Let $A\subset \mathbb{R}^n$ be a set, $f:A\to\mathbb{R}^m$ be a function, $a\in A$. Suppose that $f$ is sequentially continuous at $a$. Prove that $f$ is continuous at $a$ in the sense of $\varepsilon-\delta$ definition.
My proof:
Let $\{x_k\}\subset A$ be a sequence such that $x_k$ converges to $a$. Then, since $f$ is sequentially continuous on $A$, $\forall \varepsilon >0$, $\exists k_0\in\mathbb{N}$ such that $\|f(x_k)-f(a)\|<\varepsilon$ whenever $k\ge k_0$. Also, $\forall\delta >0$, $\exists k_1\in\mathbb{N}$ such that $\|x_k-a\|<\delta$ whenever $k\ge k_1$. Let $k':=\max\{k_0, k_1\}$, let $k\ge k'$ (we can fix $k$), then $\|x_k-a\|<\delta\implies \|f(x_k)-f(a)\|<\varepsilon$. Hence, $f$ is continuous at $a$ in the $\varepsilon-\delta$ sense.
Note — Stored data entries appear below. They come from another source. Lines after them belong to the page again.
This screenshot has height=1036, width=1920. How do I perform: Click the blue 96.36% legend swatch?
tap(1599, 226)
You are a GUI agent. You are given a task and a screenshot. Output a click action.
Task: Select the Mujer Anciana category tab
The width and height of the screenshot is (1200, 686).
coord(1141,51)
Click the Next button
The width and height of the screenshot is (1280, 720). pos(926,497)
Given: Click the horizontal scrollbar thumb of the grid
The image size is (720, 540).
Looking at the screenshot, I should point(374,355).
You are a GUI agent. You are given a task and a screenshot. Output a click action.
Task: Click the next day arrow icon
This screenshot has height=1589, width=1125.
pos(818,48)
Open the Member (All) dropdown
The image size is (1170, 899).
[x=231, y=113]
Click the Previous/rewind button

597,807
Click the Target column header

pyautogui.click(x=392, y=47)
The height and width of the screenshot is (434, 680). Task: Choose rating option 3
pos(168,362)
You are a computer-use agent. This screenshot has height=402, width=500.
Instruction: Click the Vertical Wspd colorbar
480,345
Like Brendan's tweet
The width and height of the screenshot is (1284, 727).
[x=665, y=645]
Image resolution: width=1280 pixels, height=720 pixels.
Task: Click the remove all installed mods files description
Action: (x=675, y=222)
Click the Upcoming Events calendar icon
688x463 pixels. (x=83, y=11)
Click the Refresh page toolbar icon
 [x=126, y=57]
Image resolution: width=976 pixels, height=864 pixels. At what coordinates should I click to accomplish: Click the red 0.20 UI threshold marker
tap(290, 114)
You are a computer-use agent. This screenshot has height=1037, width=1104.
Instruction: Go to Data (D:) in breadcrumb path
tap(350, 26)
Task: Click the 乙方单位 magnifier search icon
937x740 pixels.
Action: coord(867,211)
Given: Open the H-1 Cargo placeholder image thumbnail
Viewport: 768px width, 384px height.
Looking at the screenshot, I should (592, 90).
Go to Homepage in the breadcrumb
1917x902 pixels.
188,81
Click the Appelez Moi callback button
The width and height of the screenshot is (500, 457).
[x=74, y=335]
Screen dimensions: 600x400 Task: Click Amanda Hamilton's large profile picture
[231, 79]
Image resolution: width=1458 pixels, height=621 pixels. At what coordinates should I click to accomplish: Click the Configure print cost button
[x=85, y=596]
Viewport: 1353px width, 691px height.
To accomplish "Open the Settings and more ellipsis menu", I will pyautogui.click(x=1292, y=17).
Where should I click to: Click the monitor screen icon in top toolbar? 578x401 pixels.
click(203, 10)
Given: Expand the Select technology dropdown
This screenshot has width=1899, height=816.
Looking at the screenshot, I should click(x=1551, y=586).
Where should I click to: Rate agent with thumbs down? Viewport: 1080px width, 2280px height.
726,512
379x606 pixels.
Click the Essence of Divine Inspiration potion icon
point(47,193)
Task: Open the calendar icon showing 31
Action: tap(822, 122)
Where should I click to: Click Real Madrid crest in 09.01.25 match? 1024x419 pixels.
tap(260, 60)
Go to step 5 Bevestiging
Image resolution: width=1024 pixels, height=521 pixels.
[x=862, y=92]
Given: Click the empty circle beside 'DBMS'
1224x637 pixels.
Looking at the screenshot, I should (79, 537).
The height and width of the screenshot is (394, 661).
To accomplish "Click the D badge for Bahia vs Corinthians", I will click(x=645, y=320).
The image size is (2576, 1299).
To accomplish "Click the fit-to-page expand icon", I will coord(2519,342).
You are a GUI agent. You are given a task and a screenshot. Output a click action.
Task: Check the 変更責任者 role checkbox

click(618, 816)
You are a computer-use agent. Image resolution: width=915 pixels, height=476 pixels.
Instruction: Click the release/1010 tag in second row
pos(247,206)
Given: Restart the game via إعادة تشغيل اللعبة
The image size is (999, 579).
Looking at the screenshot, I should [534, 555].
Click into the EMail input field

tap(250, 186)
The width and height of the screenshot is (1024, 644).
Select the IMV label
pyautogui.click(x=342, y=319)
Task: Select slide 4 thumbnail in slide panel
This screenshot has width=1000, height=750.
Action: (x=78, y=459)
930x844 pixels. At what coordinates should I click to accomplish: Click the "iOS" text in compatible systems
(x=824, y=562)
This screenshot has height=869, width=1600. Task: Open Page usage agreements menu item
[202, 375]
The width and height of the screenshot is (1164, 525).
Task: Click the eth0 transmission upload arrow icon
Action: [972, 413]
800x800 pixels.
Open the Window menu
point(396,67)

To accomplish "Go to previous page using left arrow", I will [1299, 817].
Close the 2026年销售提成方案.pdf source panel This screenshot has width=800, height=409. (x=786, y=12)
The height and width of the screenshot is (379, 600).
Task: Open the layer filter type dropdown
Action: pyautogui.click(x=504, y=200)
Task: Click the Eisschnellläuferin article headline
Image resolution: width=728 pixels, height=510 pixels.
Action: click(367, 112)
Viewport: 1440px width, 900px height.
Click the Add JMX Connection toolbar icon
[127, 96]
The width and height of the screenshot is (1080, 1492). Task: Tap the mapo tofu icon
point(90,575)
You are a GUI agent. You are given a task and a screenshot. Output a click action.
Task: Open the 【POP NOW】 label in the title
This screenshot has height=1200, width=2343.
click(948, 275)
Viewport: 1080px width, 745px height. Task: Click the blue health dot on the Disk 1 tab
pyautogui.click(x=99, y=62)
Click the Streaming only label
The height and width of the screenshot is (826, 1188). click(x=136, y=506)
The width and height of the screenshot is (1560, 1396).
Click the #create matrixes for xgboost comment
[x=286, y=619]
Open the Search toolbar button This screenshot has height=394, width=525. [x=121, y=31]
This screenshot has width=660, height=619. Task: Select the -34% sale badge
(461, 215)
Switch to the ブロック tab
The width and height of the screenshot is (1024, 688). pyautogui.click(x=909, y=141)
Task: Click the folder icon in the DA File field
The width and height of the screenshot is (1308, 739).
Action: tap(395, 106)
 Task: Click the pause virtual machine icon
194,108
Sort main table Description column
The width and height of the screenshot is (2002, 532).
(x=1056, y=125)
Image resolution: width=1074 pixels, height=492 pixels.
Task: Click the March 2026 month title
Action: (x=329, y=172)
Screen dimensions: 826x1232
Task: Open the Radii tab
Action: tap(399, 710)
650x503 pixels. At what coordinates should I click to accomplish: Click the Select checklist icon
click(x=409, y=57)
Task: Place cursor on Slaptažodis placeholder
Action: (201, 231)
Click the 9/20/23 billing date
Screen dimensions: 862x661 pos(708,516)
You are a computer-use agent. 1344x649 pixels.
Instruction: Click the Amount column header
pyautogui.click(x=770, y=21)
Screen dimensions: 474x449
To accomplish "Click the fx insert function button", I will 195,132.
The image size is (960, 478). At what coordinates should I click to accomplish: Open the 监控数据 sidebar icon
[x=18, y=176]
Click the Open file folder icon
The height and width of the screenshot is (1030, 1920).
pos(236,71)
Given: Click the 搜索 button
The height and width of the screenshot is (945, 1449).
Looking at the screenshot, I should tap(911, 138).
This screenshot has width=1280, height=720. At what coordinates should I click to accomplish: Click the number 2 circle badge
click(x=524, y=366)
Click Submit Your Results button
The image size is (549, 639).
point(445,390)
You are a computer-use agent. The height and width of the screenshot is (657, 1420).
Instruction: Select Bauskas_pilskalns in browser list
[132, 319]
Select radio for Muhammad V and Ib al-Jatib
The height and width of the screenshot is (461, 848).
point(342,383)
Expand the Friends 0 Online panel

The marker deducted about 67% of the marks and commented that my argument is done for one sequence convergent to $a$ instead of covering all sequences convergent to $a$. However, I don't understand this argument because $x_k$ was taken to be an arbitrary sequence converging to $a$. So what is my mistake then?
Your mistake was to pick a sequence, then to pick $\varepsilon > 0$, then to pick $k_{0}$, then to pick $\delta > 0$ "satisfying the definition of continuity for your sequence".
Instead you need to show "there exists a single $\delta > 0$ that 'works' for every sequence". The natural approach here is contrapositive: Assume $f$ is not $\varepsilon$-$\delta$ continuous at some point $a$, and to construct a sequence $(x_{k}) \to a$ such that $(f(x_{k})) \not\to f(a)$, so that $f$ is not sequentially continuous at $a$.